After years of keeping their experiences secret, graduates speak up
New York’s Horace Mann School was not quite a safe haven for students and their friends in 1978. Horace Mann is an instance where someone in a position of authority is expected to be trustworthy but only shocks and disappoints.
Amos Kamil writes in The New York Times of his classmates’ closeted experiences of sexual abuse at Horace Mann. Of those instances is one where a student was invited into a hotel bed by his teacher, forcing him to endure hours of rain in his escape. Another instance at Horace Mann involves a teacher named Mark Wright, whom all his students admired for his sense of humor and intelligence. This particular teacher manipulated a student into stripping completely to “paint his portrait” and proceeded to give him oral sex. The student was left dumbfounded and never reported the incident to Horace Mann administration.
Another student narrowly avoided sexual abuse from Wright during a physical examination. Only one student reported an incident with him, emphasizing that the physical contact lasted a short time.
Kamil also reports of an instance when boundaries were blurred between teacher and student upon a night at dinner together. Principal Inky Clark offered Kamil, 17, and his friend, Eric, a drink. At the time, the drinking age was 19, but Kamil and Eric took advantage of this golden opportunity, the strangeness of it only crossing their minds briefly.

---

■ Questions to answer
- A) Answer these questions from the article about Horace Mann School:
(i) In which newspaper did Amos Kamil write about his classmates' experiences?
(ii) What was the drinking age at the time of the dinner with the principal?
(iii) How old was Kamil when the principal offered him a drink?
- B) Which people does the article about Horace Mann School mention by name?
- C) Could you continue the article about Horace Mann School from its last sentence?

---

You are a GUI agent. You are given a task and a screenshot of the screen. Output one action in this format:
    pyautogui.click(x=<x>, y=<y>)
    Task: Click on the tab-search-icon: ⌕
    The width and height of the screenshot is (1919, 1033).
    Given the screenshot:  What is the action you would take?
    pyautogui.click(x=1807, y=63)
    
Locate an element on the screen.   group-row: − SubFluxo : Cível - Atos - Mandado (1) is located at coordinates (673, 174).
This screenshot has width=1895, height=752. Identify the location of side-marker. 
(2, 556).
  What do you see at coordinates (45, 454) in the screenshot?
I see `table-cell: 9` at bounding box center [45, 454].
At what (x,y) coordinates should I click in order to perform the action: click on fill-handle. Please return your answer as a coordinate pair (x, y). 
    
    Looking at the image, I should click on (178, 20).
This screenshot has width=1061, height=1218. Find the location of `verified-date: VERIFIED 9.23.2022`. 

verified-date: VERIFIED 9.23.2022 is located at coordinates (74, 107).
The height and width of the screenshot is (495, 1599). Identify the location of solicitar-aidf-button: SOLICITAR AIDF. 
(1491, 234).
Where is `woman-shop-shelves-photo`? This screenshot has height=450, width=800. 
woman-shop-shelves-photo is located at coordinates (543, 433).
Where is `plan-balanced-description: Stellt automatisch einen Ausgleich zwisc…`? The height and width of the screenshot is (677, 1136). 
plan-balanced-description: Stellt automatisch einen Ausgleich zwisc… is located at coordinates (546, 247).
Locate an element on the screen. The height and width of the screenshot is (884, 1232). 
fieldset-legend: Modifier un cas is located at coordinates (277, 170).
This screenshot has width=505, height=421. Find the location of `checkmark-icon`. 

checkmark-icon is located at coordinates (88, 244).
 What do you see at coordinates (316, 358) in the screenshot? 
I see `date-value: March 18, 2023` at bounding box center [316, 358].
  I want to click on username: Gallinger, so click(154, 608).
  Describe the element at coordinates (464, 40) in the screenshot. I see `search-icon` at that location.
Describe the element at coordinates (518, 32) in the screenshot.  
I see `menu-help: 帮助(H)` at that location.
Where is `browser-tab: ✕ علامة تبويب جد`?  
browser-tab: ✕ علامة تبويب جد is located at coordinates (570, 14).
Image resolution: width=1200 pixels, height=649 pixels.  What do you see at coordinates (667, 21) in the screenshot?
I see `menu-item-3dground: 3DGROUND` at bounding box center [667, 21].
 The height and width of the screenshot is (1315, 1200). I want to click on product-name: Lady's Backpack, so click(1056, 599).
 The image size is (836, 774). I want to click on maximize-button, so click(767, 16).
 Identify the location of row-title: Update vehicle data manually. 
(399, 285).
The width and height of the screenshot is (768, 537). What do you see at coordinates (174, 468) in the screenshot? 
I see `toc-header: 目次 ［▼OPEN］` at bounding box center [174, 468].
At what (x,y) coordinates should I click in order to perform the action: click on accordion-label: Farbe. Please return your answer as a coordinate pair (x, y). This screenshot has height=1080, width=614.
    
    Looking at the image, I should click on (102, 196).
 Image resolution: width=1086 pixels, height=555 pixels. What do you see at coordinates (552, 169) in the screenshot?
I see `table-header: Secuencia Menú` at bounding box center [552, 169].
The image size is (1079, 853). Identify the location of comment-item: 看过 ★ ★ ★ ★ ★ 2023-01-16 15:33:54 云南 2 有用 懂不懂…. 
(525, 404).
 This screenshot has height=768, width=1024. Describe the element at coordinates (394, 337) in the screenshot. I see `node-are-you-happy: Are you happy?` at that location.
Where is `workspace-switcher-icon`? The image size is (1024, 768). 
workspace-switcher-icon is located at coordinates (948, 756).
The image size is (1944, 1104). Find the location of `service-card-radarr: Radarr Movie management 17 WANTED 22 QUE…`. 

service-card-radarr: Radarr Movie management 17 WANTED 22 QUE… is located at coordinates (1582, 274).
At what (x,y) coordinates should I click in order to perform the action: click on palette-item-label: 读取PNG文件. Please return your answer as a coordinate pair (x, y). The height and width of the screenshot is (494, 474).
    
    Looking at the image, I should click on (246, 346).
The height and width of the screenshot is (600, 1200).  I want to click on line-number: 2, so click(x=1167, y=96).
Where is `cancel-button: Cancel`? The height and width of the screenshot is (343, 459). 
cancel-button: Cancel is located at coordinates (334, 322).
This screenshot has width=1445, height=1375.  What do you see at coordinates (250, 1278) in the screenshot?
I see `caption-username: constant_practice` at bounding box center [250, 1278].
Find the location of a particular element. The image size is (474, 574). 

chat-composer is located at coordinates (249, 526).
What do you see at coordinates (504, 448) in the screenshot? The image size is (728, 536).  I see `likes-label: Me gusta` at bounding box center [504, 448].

---

■ Written responses
- A)
(i) The New York Times
(ii) 19
(iii) 17

- B) Amos Kamil, Mark Wright, Inky Clark, Eric

- C)
The sexual abuse at Horace Mann was kept under wraps by the school, even when incidents were reported to them by students. On the offenses, Kekst and Company, a corporate public-relations firm told Kamil, “The current administration is not in a position to comment on the events involving former and, in some cases, now-deceased, faculty members that are said to have occurred years before we assumed leadership of the school. It should be noted that Horace Mann School has terminated teachers based on its determination of inappropriate conduct, including but not limited to certain of the individuals named in your article.”
Audrey Ference argues in The L Magazine that the avoidance of sexual abuse reports is an ordinary occurrence. Ference writes, “Even the brutal gang rape of an 11-year-old girl is not free of people trying to make excuses for the rapists, to cover up what happened. This is the world we live in,” adding, “It’s important for us to hear these stories, and to understand that these things happen even in “elite” institutions.”